I hate the term web 2.0, but I didn't realize why until I heard the mid-level corporate drones' (they grouplearn these things together at conferences) formulaic explanation of it: "social." They couldn't be more wrong.
The motivation for seeing it as social is a combination of bubble poster children Facebook, Myspace, and Twitter. What they neglected to look at is the beginning of the trend with Google. Expand that list a little and you'll get Google, YouTube, Flickr, Digg, Last.fm, and Pandora. Yes, some of them have thriving communities, but at the same time, some have downright toxic communities. What they actually have in common isn't "social," it's a focus on user experience and a blatant disregard for profits. That's it. What made Google so great was that it wasn't Yahoo's bloated, traffic-driven portal; it did one thing and it did it well.

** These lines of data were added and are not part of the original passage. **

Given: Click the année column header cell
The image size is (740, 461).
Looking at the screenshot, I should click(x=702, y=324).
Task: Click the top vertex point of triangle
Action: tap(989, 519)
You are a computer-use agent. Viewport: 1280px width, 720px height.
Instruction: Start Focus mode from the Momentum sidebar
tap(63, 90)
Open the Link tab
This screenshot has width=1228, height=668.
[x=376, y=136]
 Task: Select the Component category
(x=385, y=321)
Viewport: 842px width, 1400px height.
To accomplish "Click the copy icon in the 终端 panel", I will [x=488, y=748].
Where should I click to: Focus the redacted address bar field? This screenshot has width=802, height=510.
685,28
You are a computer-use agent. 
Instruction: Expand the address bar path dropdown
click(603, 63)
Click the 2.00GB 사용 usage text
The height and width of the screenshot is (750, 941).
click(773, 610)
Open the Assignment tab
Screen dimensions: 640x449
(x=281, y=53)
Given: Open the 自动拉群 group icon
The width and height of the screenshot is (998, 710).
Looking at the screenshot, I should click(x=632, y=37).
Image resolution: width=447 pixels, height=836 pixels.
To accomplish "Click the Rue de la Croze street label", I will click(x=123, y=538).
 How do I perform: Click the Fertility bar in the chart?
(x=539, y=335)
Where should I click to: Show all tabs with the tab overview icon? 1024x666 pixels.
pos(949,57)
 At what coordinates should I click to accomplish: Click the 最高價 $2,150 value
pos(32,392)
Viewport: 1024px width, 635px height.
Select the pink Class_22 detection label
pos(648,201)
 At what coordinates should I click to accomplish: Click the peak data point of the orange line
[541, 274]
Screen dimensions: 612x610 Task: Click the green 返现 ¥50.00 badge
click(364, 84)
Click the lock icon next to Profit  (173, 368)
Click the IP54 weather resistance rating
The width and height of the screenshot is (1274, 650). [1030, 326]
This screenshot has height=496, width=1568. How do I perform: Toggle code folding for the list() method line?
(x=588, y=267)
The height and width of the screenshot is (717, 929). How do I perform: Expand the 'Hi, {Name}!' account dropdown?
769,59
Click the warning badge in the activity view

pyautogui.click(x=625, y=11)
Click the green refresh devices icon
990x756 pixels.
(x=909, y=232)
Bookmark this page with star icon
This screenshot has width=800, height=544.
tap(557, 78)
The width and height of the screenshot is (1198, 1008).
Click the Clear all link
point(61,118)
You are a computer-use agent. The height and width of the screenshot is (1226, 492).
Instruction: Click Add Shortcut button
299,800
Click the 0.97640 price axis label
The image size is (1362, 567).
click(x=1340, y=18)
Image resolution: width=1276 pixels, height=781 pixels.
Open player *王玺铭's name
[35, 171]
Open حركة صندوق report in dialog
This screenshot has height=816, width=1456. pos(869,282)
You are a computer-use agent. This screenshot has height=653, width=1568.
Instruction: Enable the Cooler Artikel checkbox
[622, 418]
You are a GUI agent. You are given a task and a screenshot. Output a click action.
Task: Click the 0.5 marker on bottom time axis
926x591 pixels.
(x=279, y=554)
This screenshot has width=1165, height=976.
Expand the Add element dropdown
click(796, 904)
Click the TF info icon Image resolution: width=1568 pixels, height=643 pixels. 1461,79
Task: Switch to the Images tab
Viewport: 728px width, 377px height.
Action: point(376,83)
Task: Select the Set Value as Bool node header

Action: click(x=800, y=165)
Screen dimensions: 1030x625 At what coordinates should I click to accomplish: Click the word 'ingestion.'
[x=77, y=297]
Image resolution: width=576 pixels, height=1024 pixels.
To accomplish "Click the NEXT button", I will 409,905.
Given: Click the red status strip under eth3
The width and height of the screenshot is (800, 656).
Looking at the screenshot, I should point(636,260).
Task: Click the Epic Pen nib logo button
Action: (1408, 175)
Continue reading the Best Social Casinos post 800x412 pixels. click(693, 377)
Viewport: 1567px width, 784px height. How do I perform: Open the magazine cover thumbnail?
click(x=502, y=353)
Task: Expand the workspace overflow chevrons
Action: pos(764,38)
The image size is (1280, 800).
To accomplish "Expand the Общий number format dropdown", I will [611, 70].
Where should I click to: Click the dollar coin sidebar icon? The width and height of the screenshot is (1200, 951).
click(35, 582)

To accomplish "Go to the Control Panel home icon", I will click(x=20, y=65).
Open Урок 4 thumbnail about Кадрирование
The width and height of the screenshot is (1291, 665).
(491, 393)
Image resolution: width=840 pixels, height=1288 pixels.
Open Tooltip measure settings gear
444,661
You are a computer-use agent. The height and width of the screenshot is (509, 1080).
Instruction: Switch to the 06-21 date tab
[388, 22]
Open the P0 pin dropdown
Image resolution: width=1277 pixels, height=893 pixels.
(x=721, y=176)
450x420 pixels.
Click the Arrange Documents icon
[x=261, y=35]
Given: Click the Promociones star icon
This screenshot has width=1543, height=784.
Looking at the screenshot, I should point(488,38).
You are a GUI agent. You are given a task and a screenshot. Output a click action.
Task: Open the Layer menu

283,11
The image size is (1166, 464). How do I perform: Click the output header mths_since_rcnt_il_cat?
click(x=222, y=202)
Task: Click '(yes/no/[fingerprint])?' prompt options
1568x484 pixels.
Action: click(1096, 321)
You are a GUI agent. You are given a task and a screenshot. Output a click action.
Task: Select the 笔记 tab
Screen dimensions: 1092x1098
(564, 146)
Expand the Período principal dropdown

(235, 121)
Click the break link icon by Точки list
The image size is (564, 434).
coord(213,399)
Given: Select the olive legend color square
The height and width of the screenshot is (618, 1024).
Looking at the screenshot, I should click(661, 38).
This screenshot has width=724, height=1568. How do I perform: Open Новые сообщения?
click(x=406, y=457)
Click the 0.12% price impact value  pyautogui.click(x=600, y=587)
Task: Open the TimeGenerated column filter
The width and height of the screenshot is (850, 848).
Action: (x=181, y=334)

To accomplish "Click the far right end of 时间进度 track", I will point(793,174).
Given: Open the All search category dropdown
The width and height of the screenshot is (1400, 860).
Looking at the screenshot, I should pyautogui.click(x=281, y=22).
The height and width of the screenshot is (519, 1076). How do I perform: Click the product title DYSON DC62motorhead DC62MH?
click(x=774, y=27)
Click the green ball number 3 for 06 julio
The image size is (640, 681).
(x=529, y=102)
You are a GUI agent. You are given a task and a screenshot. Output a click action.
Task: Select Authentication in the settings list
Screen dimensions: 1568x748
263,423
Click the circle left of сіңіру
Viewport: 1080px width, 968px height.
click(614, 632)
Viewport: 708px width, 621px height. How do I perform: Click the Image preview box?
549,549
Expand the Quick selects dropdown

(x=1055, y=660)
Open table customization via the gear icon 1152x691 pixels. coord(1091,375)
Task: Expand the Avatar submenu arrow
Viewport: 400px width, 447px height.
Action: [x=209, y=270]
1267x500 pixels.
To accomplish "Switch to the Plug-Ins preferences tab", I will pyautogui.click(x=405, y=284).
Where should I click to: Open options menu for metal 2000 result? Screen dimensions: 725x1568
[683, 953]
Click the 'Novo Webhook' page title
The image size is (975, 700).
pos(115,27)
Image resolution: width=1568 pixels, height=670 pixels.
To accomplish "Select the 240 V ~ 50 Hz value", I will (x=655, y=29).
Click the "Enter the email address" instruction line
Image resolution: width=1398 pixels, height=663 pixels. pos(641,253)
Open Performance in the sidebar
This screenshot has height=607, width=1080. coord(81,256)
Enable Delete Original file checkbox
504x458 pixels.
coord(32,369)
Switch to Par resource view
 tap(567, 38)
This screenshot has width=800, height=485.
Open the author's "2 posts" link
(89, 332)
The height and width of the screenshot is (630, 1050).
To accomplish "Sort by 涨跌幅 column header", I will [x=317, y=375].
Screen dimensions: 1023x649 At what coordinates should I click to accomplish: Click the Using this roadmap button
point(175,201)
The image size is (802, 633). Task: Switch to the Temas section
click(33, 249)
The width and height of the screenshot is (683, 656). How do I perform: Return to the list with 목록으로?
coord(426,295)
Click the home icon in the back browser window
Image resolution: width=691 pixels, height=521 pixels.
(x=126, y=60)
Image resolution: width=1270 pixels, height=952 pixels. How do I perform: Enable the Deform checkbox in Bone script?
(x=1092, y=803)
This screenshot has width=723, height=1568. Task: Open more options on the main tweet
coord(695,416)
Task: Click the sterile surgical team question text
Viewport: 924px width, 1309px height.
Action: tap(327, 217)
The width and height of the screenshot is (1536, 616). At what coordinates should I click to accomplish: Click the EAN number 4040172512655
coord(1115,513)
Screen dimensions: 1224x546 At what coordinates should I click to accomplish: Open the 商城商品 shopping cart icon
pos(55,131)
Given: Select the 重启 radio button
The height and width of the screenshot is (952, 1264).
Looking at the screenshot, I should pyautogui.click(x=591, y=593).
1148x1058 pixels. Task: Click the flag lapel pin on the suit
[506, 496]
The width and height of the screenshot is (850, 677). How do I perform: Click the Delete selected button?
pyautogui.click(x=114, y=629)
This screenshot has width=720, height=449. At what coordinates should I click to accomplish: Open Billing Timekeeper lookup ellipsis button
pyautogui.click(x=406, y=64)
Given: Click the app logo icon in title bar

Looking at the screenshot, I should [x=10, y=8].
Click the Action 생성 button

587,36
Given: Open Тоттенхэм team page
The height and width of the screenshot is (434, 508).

The key is that none of the ideas were particularly new: personal home pages, search engines, and streaming media all existed in the late 90s, only now, a combination of dedicated engineers, improved technologies, a focus on usability, and someone else's money made it possible for some flavor of these to enter the public conscious.
So what's an established company to do? The conference you're overpaying for keeps claiming the future is in "social." Unfortunately, I'm answerless, here. A bit like Mp3s, Web 2.0 opened a Pandora's box of consumer expectations. People have come to expect a quality experience with few ads, and this simply isn't something most companies can afford to offer. The good news is that most of the obvious changes are already done and most of the displaced web 1.0 products are already deprecated. That said, this newfound focus on the user is fundamentally a disruptive market force, and while simply slapping a tag cloud or user accounts (with avatars!) on your product will make you more "social," it won't change the nature of the product.